Sertões da Boa Vista dos Negros

por Emanoel Castro

Estas imagens dos “Negros da Boa Vista”, de AC Júnior, muito nos dizem de um universo físico e cultural formado por saberes e crenças onde todos os elos se interligam e que ao longo desses anos garantiram e reforçaram suas identidades na dura trama da vida, nesses embates cotidianos em face de um mundo dominado pelo espírito despótico dos senhores do Sertão.

Entre a fragmentação e a resistência construíram um outro lugar, fundaram um território onde a dimensão lúdica faz parte de suas vidas, presente nos rituais celebrados dentro de um espírito no qual a vida se refaz fundamentalmente na relação com os outros, irmandade laica, herdeiros de um rico cabedal a transmitir para os vindouros os elementos de sua cultura que resistiram às imposições vindas de fora. Vidas renascidas nesse processo dinâmico de criação e recriação de formas de expressões próprias, a reivindicar o que a sociedade lhes tem negado.

Ao preservarem e cultuarem esse legado do passado, sabem melhor que todos de sua importância para o futuro. Nesse lugar os homens não são seres atomizados, dissociados de todos os outros que os rodeiam. Herdeiros de histórias familiares, o morador da Boa Vista é nomeado como filho de, irmão de, parente de. E será no futuro pai de, tio de, avô de. 

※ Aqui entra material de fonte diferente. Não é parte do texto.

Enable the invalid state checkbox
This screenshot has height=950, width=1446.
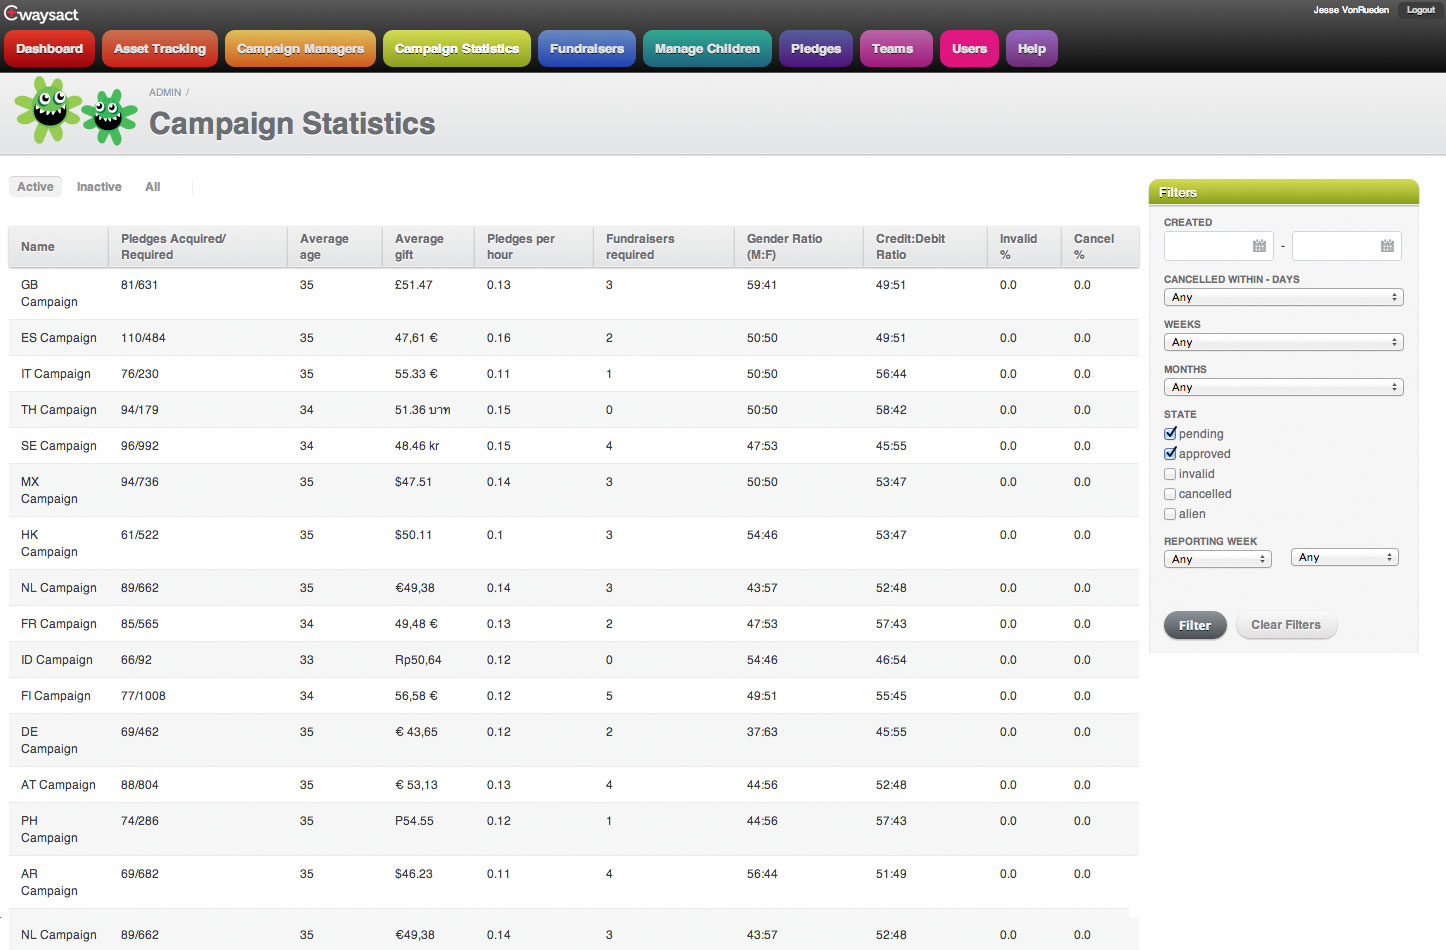[1170, 474]
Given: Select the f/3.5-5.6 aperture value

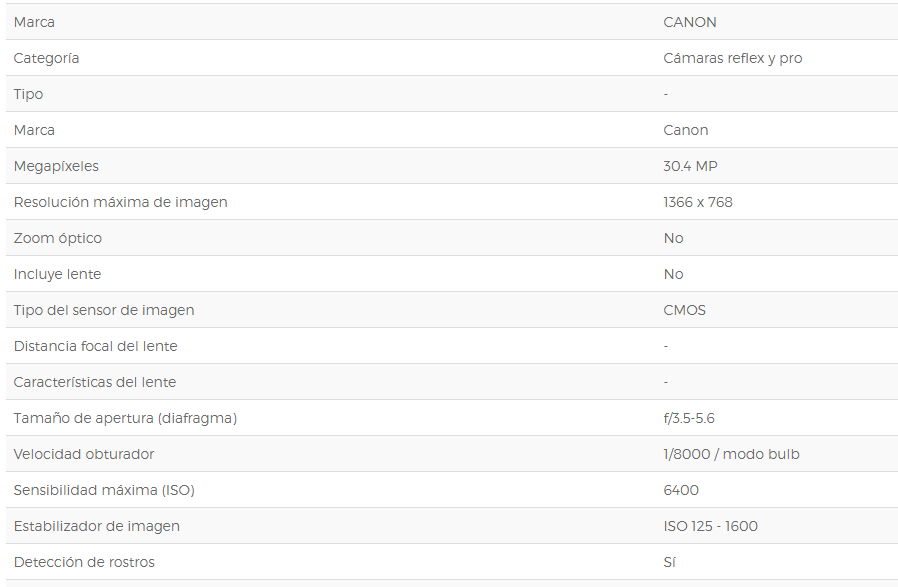Looking at the screenshot, I should point(689,419).
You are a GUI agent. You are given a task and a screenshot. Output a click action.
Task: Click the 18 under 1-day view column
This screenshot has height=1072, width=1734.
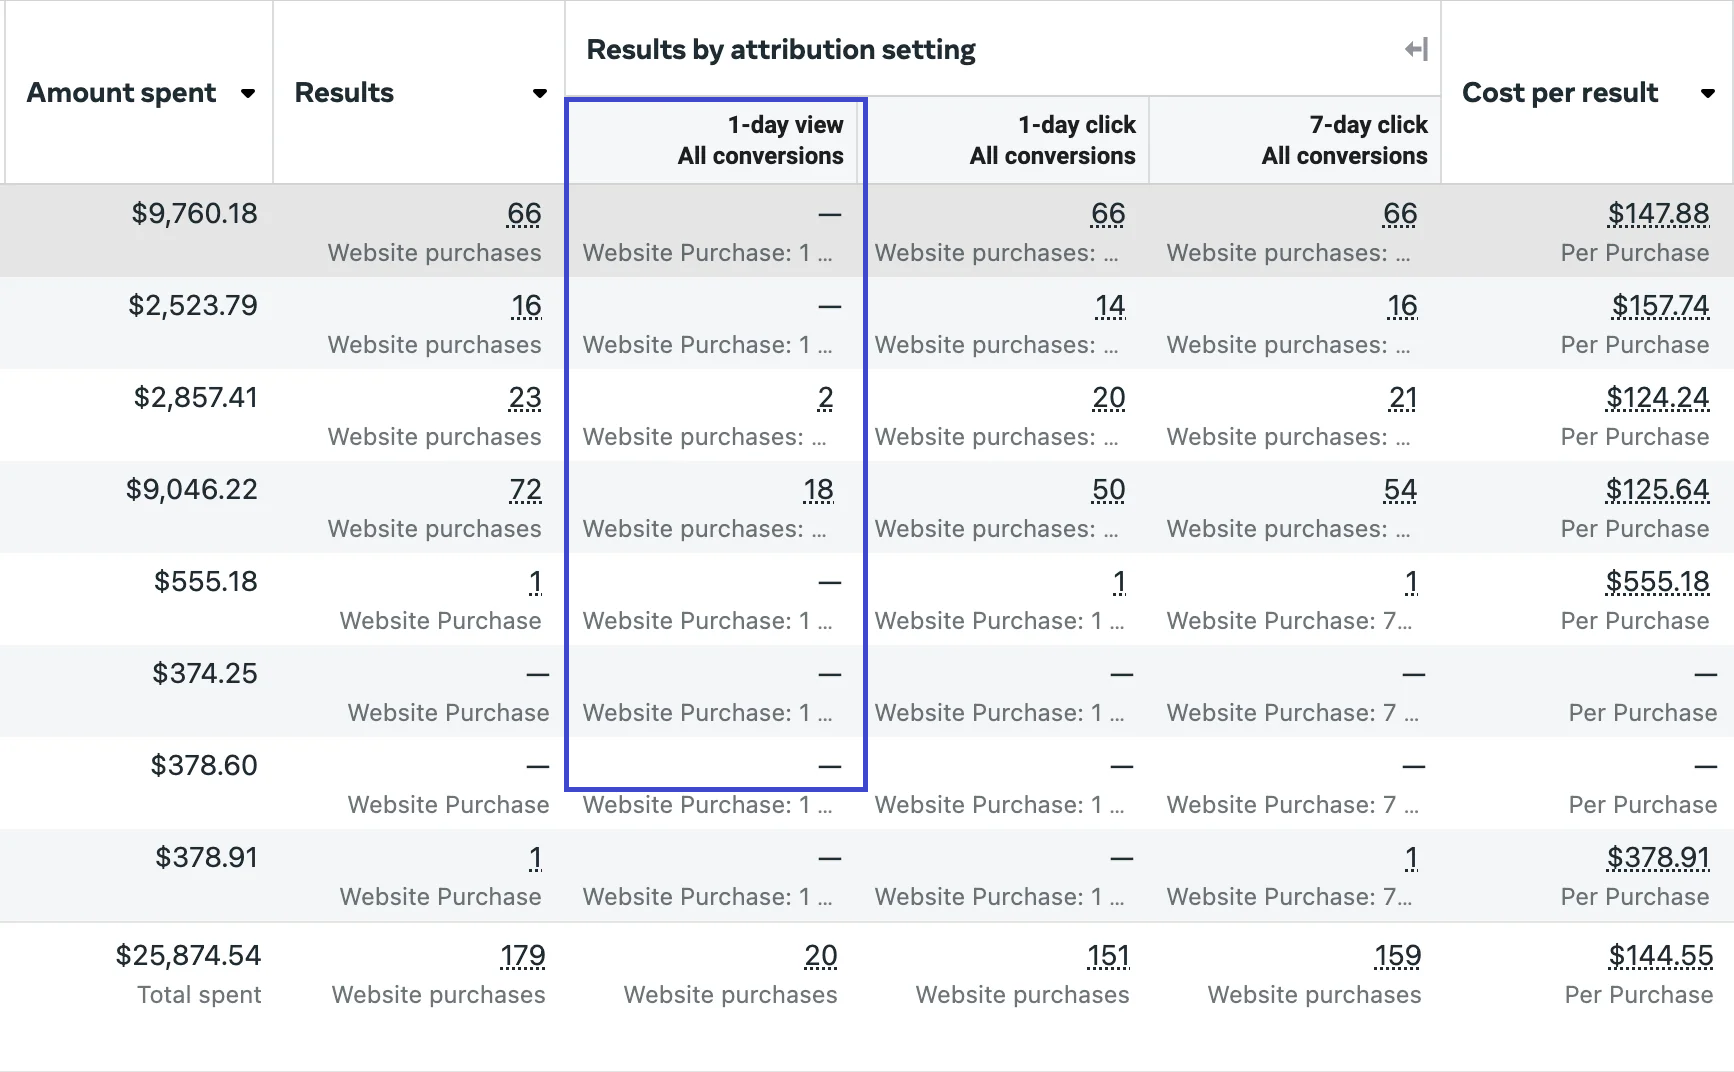tap(819, 490)
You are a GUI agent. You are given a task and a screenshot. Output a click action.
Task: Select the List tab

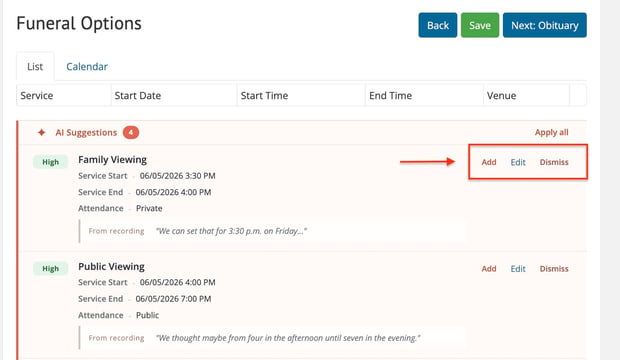[x=35, y=66]
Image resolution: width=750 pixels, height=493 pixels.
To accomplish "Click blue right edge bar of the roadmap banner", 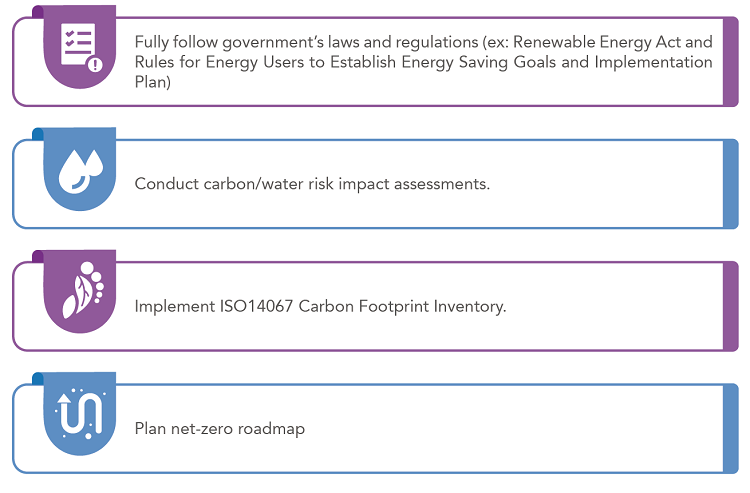I will [x=730, y=429].
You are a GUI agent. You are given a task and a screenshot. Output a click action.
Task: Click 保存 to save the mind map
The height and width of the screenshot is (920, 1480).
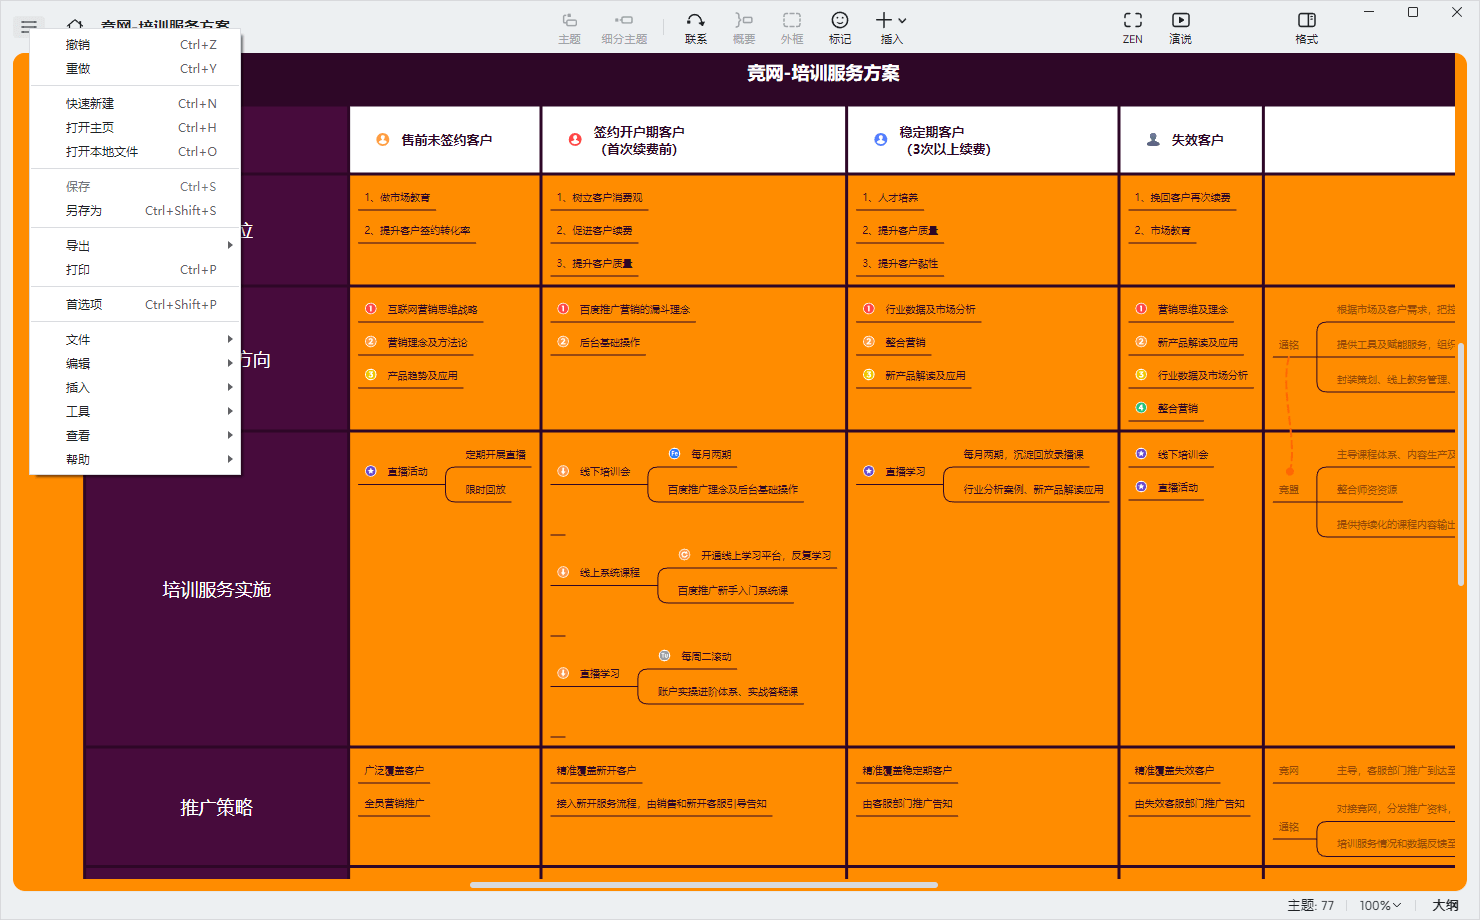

De tudo isso nos diz a câmera de AC Júnior. Suas imagens de bem querer retiram do efêmero o visto e o vivido, a compartilhar com os adventícios esses mundos que um dia não serão mais os mesmos. “Sem angústia do precário não há necessidade de memorial. Os imortais não batem fotos entre si. Deus é luz; somente o homem é que é fotógrafo.Com efeito, somente aquele que passa, e sabe disso, quer permanecer”. A fotografia a formar um mundo atemporal, ponte entre os que se foram, os presentes e os que virão. 

Esse é o mundo dos sertões da Boa Vista, povoado pelos que se valem de suas artes e quimeras. Um mundo que se transforma e se reinventa a cada dia, a duras penas, entre alegrias e tristezas, vitórias e derrotas, vidas que não renunciam ao direito de viver para melhor celebrá-la e dignificá-la.

  1. Debray, Régis. Vida e Morte da Imagem, RJ, Vozes, 1992.